Sharon decided that the government would not initiate an amendment to the Law of Return that would prevent people who had undergone Reform or Conservative conversions abroad from being recognized as Jews and receiving Israeli citizenship. However, Reform or Conservative conversion in Israel would not be recognized for the purposes of receiving Israeli citizenship.
Interior Minister Avraham Poraz and stated his opposition to the prime minister's position.
The discussion took place to prepare the state's response for a High Court of Justice hearing that will take place in a few weeks on the conversion of 17 foreign workers and tourists who are long-time residents of Israel.

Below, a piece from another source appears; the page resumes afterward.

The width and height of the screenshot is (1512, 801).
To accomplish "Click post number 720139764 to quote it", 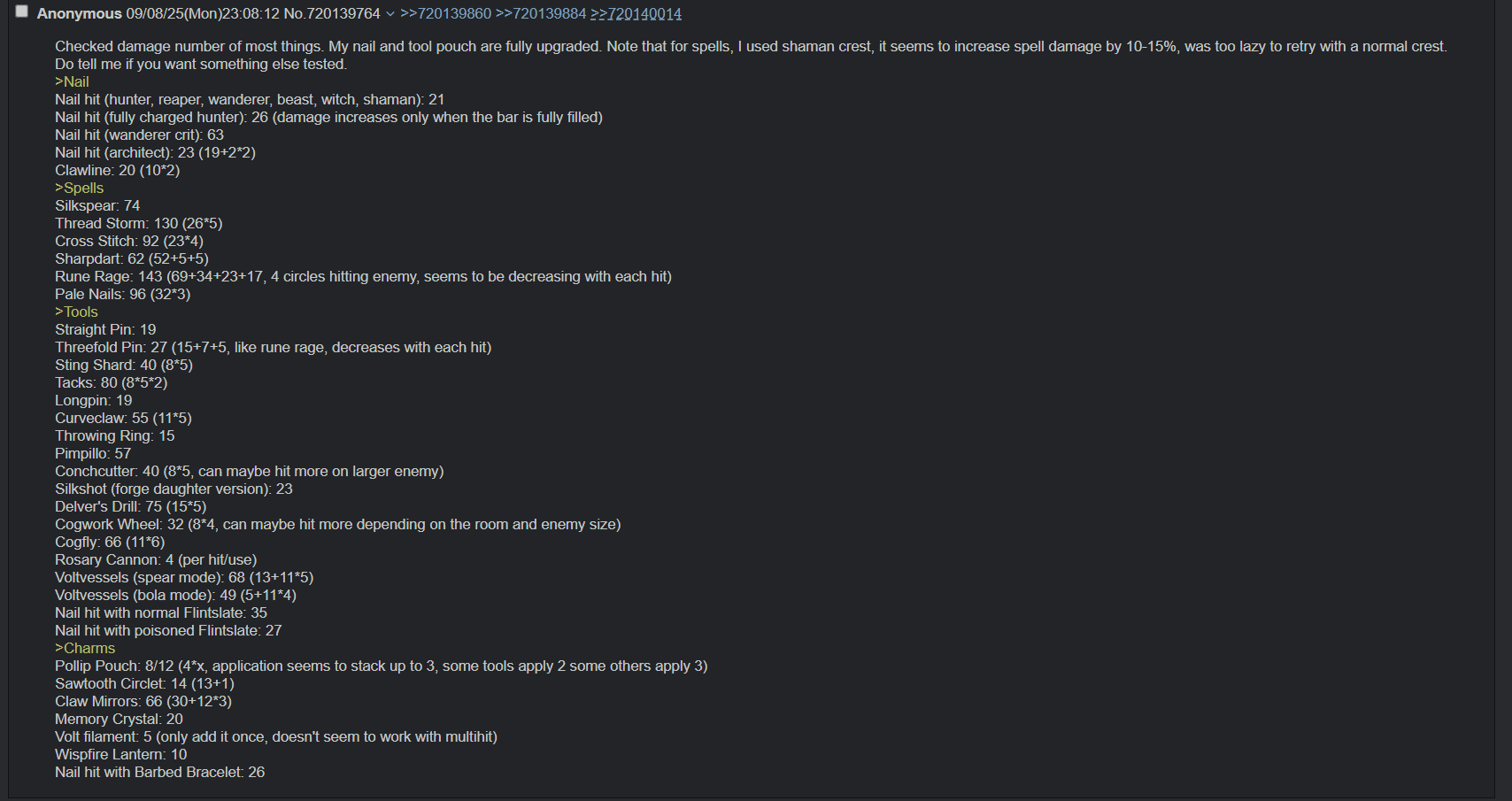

The group first petitioned the High Court five years ago, demanding that their Reform or Conservative conversion be recognized for the purpose of receiving citizenship.
Last May, the High Court accepted the group's petition.
During the discussion, which was attended by Justice Minister Yosef Lapid, Attorney General Menachem Mazuz, Interior Minister Avraham Poraz, Labor and Social Affairs Minister Zevulun Orlev, Chief Rabbi Shlomo Ammar, and head of the conversion courts, Rabbi Haim Druckman, the prime minister said he wanted to avoid conflict with the Jews in the U.S., most of whom are non-Orthodox, and he therefore opposed changing the Law of Return. However, he also wanted to avoid a rift with the ultra-Orthodox parties in the Knesset, with whom he has holding coalition talks.
Sharon instructed Mazuz to present the government's response to the High Court in the form of the Ne'eman Committee recommendations. In 1998, the committee recommended establishing a conversion institute common to all three streams of Judaism, under the auspices of the Jewish Agency. At the end of their course of study, candidates would be converted only by an Orthodox religious court. The committee's recommendations were approved by the cabinet and the Knesset, but not written into law.
Poraz told Sharon during yesterday's discussion that he was not obligated to accept the Ne'eman Committee's recommendations. He said the recommendations perpetuated the Orthodox conversion monopoly and "give no solution to tens of thousands of immigrants from the C.I.S. who came to Israel by virtue of the Law of Return but are not considered Jewish by Halakha (Jewish law). They now seek a less severe process than Orthodox conversion."
Poraz announced that he was going to present his position to the High Court as a minority position.
In a discussion in the prime minister's office two weeks ago, Mazuz said that if the state wanted to prevent non-Orthodox conversion it would have to change the Law of Return. But in yesterday's discussion he stated that the Ne'eman recommendations could be presented in the High Court, as Sharon wanted. Mazuz is concerned that the High Court will consider the state's position discrimination against the Reform and Conservative movements.